Six weeks already?

11:10 PM

Has it really been four weeks since my last post? Wow. So, while I have been home, I've discovered that Will & Grace reruns are on Lifetime every single day for several hours. I love me some Karen! And, I am also relieved to know that the Lifetime channel actually is good knot something.

 And, speaking of tv, Big Brother is back! Any other BB lovers out there? Any early favorites or predictions?

Jordin is growing like a weed. She weighs a whopping twelve pounds at six weeks! I apparently produce heavy cream instead of regular breastmilk. I'm really trying to exclusively breastfeed as long as we are both comfortable and doing well. She seems to have a much better latch than Cameryn did so I am much more relaxed when she nurses. She is currently nursing every 2-3 hours, morning and night. She sleeps well, for the most part, but because of her reflux she hates to be flat. The first few weeks she slept on the boppy pillow and currently she is asleep in her crib on her side. She already sleeps better, and longer, than Cameryn did at this age. I am so thankful because I was a complete zombie until Cam was a toddler due to lack of sleep!
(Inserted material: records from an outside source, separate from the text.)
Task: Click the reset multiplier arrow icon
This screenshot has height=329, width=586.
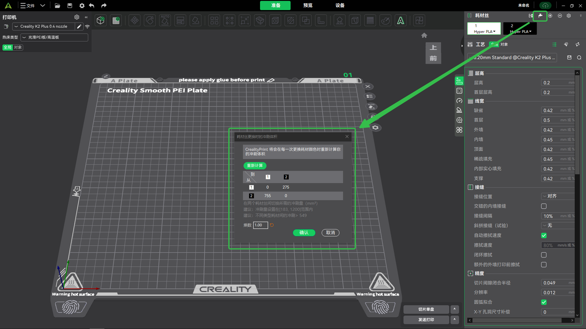Action: (x=272, y=225)
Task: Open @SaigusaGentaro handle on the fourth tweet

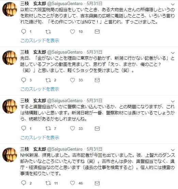Action: coord(65,149)
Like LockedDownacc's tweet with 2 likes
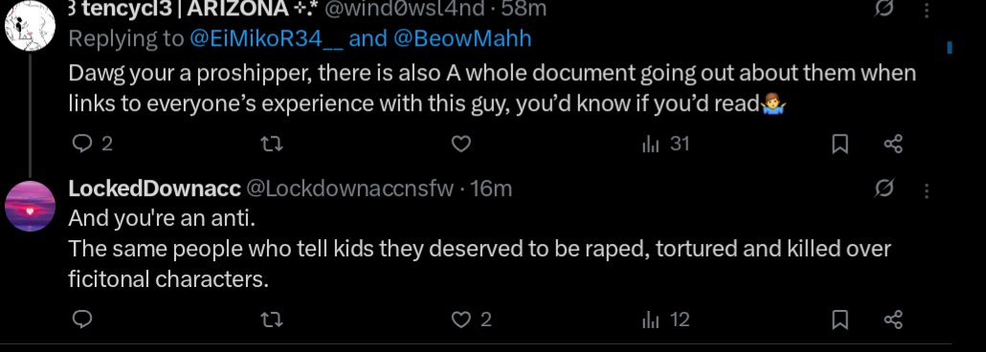This screenshot has height=352, width=986. tap(472, 319)
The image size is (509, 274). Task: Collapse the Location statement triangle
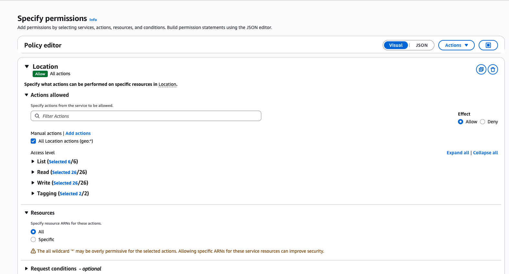pyautogui.click(x=27, y=66)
I think a lot of it has to do with the fact that I'm not so dumb about it this time around. I don't rock her to sleep like I did Cameryn and when she cries or fusses in her crib I don't immediately run to pick her up. She really is a good baby and has such a mild temperament. She is starting to smile when she sees us and she laughs in her sleep, which I think is hilarious. What do they dream about?
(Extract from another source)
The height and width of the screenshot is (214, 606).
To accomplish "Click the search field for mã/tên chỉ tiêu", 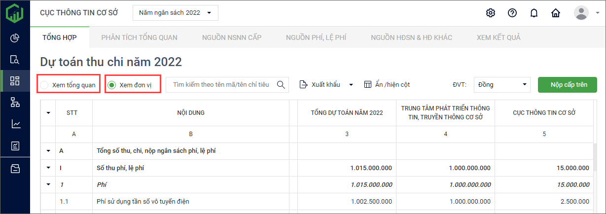I will [221, 84].
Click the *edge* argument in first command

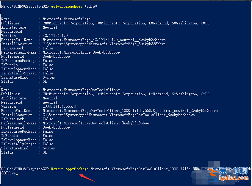[91, 7]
Cameryn hasn't adjusted well, at all, to her sister. I had this fear that it would happen. She does love her, but hates that she is no longer the center of attention. She has spent a lot of time with Chris lately but what she really needs is more mommy time! Her attitude stinks and she thinks that I cannot see her while I am nursing Jordin and tries to get away with everything. We have really tried to make her feel special, but this week has been challenging. I feel so bad for her because she is going through a big change, but at the same time I want her to get over it already. The nightly tantrums have resulted in her room being stripped of all of the things that she loves and she has to earn them back one good day at a time. We do have a pile of gifts for her that we have pulled from when she has an especially good day. I know it's a phase and it's already better than it was a few weeks ago, but oh my goodness, I am so ready for it to be over! Keeping her on a schedule has been the best thing for her. I don't know what I would do if she was at home instead of school everyday. I am so not cut out to be a stay at home mom. I love my girls wholeheartedly, but I would, for sure, be keeping vodka in a listerine bottle if I was at home all day everyday with the both of them!

As for me, I am hanging in there. The days and nights can be long but I am really trying to soak up every moment with my girls. I know that Jordin will grow so quickly and I cannot believe how old Cameryn looks to me now. I used to look at her and see some "baby" features but as soon as Jordin was born, somehow they disappeared!

I had my postpartum checkup yesterday and was not cleared to go back to work and instead I was referred to a chiropractor, immediately, to have my back adjusted to see if it would provide some relief for my tailbone and lower back. I am still having a lot of pain in my lower back, especially at night, and I still do not sit comfortably in a hard chair thanks to the tailbone. Basically, I'm a mess! A dislocated tailbone is such a stupid injury. Otherwise, physically, I am great. I did lose all of the 17lbs that I gained while pregnant, plus two more. Hopefully once I am able to workout again (I am dying to run again!) that I will be able to drop a few more pounds and and tighten up.

Mentally, I am okay. I am broken hearted as my beloved Nana passed away two weeks ago. We all traveled up to NC for her memorial. I miss her every single day. We all stayed at her house and I kept waiting for her to walk in at any moment. And then, last week, I had the strangest experience. My Nana always used Jergens lotion, in the cherry almond scent. While I was putting Cameryn into the car I got a whiff of that scent and it stuck with me for the next twenty minutes or so. There was no one else around and I'm sure that I looked completely insane sniffing the air like a dog, but it was so incredibly real.